2. Укрепить бренд надежности. Азербайджан уже воспринимается в Брюсселе как энергетический «якорь стабильности». Чтобы закрепить этот имидж, необходимо демонстрировать безупречное соблюдение всех контрактных обязательств, оперативно реагировать на рыночные изменения и обеспечивать полную прозрачность в планах по добыче и инфраструктуре. В 2025 году предсказуемость стала стратегическим товаром — не менее ценным, чем сам газ.
3. Диверсифицировать энергетическое партнерство. Использовать успешное взаимодействие по газу как платформу для углубления сотрудничества с ЕС в сфере зеленой энергетики. Особое внимание следует уделить проектам, подобным прокладке «зеленого» электрокабеля по дну Черного моря. Эти инициативы позволят Азербайджану превратить свой энергетический успех в долгосрочную стратегическую релевантность для Европы — даже после снижения мирового спроса на ископаемое топливо.
Россия после энергетики
К 2025 году завершился исторический цикл, на котором строилась экономическая и внешнеполитическая система России. Энергетический экспорт, обеспечивавший до половины бюджетных доходов и служивший инструментом влияния на соседние государства, перестал быть фактором силы. Страна утратила устойчивость модели, основанной на ренте, и столкнулась с необходимостью структурной перестройки в условиях технологической изоляции и снижения доходов.
Мировой энергетический рынок адаптировался к исчезновению России без признаков системного кризиса. Европа диверсифицировала поставки, Соединенные Штаты и Норвегия укрепили позиции, а Азербайджан стал частью новой архитектуры энергетической безопасности.

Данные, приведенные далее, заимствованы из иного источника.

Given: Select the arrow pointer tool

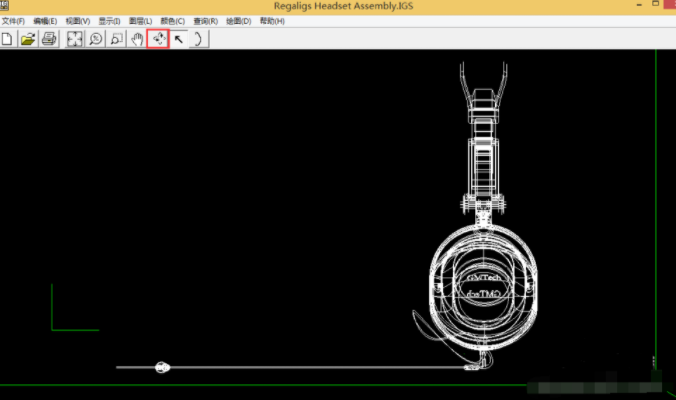Looking at the screenshot, I should point(179,39).
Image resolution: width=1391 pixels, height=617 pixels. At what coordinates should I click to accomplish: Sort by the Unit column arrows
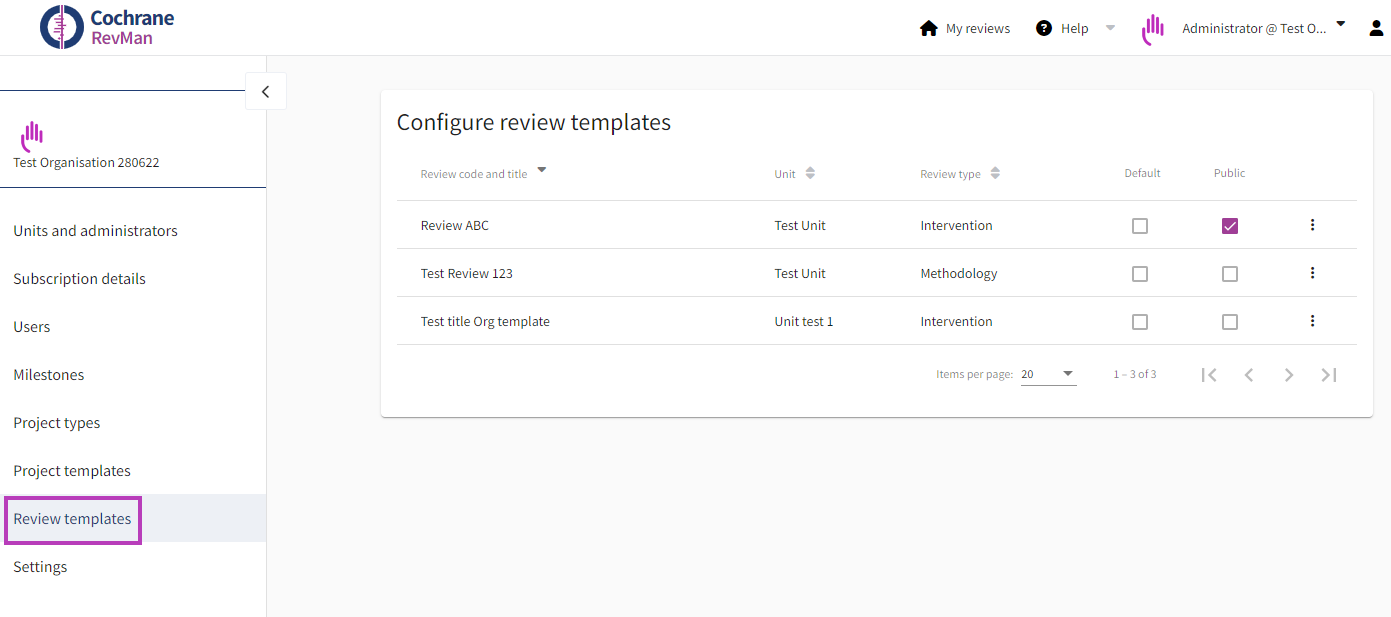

Этот переход фиксирует стратегическую реальность: Россия больше не является определяющим игроком глобальной энергетики. Ее роль сместилась с уровня производителя, формирующего цены и политику, к статусу поставщика второго ряда, зависящего от решений внешних партнеров. В долгосрочной перспективе это означает не временный спад, а конец целой экономической парадигмы, определявшей политику страны на протяжении полувека.